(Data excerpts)
>>>>>

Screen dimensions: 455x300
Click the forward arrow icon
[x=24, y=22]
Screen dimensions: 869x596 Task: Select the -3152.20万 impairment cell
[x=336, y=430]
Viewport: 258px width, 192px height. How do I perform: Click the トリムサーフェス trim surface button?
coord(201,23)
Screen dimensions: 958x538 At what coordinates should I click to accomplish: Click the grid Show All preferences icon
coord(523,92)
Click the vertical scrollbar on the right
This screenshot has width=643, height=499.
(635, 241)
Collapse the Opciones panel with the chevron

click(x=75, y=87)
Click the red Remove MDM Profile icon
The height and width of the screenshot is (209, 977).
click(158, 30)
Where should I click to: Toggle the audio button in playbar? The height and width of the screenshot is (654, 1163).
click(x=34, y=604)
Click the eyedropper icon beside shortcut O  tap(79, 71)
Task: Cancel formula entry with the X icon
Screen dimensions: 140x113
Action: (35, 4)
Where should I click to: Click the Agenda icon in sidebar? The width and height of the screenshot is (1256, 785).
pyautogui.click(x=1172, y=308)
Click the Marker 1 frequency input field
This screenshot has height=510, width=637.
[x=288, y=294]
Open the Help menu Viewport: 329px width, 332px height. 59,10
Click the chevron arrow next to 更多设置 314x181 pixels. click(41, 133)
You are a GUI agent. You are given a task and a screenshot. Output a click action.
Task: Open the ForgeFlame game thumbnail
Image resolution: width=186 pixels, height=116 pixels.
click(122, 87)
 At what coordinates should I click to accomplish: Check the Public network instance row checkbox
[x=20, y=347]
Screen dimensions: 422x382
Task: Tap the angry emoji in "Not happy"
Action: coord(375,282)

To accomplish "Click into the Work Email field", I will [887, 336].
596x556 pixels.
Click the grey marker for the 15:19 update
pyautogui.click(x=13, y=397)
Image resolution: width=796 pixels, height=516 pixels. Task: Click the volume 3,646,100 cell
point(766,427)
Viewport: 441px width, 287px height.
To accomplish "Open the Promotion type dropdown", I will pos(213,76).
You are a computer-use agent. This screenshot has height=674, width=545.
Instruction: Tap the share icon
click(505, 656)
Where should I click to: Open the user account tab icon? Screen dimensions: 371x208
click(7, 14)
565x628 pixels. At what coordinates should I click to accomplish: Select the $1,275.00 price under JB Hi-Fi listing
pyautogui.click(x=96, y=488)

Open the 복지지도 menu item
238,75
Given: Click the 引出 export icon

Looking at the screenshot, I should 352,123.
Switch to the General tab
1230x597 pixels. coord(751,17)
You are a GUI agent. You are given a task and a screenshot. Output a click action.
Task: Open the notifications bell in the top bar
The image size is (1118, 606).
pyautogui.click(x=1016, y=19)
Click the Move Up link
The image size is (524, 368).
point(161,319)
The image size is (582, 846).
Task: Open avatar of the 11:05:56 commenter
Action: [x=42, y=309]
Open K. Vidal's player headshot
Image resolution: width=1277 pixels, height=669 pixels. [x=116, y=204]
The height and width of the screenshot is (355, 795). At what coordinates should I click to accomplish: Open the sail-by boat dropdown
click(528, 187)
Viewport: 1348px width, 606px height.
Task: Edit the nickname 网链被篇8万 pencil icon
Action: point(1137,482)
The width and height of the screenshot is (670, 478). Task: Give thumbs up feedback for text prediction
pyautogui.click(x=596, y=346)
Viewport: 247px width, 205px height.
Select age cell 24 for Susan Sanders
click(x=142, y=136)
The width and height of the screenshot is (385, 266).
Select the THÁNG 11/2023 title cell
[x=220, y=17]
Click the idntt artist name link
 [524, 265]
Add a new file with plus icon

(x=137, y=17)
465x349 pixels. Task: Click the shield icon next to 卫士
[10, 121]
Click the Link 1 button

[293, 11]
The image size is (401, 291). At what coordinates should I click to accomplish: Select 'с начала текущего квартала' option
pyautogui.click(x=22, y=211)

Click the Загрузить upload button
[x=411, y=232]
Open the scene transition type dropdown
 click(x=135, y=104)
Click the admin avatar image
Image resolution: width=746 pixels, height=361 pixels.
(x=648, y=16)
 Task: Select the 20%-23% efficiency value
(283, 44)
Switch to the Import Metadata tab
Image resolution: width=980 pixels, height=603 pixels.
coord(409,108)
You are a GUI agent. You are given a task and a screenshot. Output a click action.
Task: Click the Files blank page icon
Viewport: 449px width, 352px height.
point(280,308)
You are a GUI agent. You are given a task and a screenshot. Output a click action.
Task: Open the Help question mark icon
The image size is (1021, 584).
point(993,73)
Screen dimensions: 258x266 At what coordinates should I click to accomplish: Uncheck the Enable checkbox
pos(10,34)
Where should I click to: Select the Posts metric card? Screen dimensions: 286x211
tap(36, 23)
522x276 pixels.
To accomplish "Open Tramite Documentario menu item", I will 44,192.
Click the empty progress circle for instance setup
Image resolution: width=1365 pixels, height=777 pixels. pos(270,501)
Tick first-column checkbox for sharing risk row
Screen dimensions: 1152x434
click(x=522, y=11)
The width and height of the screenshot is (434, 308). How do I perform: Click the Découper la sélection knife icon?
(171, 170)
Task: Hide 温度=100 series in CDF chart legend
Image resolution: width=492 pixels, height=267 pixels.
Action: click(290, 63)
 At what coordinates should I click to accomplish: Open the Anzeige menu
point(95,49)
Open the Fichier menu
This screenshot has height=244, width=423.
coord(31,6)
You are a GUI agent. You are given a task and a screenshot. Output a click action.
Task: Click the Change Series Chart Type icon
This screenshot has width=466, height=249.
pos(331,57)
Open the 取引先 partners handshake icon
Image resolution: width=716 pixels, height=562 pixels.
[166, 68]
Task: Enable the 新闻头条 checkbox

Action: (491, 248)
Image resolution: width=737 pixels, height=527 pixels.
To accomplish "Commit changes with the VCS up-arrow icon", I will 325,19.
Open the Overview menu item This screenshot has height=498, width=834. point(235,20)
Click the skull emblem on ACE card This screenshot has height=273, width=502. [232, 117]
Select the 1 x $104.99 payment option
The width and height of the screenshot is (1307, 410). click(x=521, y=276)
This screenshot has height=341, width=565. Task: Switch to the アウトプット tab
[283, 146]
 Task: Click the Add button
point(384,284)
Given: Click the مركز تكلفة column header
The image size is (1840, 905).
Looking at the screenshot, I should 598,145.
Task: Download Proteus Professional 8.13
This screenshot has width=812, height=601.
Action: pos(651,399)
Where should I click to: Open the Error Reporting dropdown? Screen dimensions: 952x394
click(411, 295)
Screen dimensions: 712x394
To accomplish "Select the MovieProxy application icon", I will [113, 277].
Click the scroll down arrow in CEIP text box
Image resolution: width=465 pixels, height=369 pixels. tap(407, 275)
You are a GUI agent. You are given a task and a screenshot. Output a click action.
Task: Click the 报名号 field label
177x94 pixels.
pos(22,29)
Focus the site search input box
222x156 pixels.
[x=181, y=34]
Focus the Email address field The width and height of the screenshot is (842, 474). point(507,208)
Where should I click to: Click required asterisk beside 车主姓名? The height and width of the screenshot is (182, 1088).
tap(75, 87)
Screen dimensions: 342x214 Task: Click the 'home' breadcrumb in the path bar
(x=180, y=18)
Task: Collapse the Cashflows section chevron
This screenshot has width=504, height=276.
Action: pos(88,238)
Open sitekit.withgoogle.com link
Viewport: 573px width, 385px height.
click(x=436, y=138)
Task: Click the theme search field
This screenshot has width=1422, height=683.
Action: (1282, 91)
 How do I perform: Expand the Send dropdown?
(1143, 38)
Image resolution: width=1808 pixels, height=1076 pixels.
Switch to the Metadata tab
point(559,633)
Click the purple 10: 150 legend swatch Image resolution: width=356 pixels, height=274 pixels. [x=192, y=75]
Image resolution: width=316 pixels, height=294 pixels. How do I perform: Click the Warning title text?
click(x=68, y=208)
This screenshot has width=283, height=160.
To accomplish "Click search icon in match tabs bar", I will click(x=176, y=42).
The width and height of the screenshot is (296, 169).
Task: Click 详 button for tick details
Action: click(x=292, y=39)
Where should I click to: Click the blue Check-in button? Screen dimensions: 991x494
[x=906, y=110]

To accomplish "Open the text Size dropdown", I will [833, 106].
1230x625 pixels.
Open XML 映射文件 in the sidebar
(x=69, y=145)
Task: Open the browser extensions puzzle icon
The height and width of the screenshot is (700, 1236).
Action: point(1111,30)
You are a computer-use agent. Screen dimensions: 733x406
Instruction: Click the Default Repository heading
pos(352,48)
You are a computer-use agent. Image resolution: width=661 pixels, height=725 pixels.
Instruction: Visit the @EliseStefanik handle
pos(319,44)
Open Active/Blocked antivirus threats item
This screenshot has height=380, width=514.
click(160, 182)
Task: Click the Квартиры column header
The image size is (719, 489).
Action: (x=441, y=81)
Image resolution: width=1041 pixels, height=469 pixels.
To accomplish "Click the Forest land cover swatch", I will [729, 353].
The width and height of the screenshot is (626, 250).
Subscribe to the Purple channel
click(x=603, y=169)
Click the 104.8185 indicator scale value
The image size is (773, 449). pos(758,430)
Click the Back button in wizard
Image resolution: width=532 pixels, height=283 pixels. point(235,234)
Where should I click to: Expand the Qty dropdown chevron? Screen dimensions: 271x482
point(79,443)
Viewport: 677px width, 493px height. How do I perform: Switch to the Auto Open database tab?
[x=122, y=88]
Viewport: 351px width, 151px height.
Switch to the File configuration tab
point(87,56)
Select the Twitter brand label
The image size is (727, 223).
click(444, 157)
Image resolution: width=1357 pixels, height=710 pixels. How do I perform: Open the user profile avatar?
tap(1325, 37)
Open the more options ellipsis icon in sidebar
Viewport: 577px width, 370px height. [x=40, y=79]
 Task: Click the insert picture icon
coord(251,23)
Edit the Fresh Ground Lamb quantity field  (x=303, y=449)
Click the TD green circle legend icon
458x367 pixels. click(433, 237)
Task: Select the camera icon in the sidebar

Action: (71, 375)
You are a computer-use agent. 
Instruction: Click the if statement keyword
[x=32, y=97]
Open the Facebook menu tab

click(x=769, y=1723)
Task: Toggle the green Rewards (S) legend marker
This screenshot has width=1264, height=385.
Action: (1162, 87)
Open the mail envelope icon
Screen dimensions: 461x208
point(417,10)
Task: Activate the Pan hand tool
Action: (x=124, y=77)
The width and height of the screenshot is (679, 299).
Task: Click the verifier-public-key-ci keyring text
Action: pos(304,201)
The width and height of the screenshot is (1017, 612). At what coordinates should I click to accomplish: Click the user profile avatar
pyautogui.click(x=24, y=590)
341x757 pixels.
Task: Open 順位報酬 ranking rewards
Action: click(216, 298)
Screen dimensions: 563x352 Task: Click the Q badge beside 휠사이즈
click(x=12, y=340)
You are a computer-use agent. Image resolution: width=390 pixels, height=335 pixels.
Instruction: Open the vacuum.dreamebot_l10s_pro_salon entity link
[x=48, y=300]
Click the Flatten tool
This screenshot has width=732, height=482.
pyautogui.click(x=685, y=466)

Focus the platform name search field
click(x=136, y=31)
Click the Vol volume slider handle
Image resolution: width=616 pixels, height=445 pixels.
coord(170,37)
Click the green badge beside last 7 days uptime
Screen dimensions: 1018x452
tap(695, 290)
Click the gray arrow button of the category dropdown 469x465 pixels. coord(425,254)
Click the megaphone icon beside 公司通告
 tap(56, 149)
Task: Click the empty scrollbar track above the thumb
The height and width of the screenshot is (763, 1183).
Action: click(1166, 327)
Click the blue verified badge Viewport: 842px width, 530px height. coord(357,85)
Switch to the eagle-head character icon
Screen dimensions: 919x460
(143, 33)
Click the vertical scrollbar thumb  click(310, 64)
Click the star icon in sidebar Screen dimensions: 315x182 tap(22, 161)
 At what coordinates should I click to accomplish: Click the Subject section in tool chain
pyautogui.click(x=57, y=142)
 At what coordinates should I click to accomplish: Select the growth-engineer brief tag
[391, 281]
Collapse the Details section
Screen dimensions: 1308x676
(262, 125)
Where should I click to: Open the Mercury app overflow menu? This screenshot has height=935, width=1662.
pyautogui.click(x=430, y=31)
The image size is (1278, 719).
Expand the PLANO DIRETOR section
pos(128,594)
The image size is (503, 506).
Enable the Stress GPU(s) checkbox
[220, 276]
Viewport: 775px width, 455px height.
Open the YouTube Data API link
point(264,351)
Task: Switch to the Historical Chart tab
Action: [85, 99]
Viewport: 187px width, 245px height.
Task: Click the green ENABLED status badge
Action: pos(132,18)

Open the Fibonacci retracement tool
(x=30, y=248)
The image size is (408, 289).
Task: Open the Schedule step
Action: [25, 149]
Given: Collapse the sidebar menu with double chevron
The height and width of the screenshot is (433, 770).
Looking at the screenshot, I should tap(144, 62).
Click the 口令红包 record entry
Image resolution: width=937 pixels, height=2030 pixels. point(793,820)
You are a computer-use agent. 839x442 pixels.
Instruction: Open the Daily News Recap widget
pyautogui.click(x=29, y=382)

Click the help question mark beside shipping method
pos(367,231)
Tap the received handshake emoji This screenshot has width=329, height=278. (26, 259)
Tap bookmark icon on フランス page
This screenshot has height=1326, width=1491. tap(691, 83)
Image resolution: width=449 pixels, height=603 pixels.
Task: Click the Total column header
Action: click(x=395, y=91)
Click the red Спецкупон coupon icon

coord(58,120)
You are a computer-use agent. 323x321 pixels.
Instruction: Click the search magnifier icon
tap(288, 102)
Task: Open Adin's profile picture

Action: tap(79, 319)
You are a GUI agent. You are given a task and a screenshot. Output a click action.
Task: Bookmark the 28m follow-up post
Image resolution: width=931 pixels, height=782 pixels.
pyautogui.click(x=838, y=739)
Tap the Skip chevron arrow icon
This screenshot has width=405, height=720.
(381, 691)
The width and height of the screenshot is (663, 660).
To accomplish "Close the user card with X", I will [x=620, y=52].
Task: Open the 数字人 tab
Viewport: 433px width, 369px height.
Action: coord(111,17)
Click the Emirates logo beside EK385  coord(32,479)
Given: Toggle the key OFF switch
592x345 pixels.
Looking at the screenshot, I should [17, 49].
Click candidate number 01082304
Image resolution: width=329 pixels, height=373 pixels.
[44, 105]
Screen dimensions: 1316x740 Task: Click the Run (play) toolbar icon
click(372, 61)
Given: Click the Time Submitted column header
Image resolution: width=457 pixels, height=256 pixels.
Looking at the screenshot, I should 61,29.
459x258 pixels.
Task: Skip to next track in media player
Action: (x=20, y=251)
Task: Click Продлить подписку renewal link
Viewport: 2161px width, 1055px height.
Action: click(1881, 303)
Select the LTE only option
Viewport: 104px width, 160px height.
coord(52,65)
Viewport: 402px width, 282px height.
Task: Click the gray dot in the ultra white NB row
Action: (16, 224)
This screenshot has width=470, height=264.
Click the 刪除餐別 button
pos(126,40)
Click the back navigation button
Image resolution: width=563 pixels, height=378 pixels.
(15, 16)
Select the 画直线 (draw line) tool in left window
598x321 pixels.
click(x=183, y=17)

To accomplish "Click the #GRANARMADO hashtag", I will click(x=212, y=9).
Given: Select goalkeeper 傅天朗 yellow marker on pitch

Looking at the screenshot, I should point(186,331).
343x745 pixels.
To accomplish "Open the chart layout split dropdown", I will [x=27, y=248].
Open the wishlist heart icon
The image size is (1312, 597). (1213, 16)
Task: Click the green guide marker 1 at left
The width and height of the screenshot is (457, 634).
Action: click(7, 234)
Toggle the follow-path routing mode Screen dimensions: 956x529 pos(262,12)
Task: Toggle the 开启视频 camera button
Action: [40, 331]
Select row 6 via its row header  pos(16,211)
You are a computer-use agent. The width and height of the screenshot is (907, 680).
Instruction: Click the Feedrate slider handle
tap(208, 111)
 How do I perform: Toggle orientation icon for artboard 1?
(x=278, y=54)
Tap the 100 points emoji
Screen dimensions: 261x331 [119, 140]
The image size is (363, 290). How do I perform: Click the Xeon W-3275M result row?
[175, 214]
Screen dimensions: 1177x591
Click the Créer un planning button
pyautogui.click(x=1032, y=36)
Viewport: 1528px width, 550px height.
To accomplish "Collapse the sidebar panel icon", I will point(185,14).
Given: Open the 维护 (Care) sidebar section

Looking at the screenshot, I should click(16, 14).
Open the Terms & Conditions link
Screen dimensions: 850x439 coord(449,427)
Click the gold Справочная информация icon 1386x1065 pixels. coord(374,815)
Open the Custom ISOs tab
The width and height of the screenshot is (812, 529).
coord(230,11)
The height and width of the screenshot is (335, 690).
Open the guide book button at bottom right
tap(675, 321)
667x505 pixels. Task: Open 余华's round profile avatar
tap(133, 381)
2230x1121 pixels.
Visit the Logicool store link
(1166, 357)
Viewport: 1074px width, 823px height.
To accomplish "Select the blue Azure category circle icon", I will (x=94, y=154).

<<<<<

Your response should be made up of the lines in the data that contain the word "category".

Click the gray arrow button of the category dropdown 469x465 pixels. coord(425,254)
To accomplish "Select the blue Azure category circle icon", I will (x=94, y=154).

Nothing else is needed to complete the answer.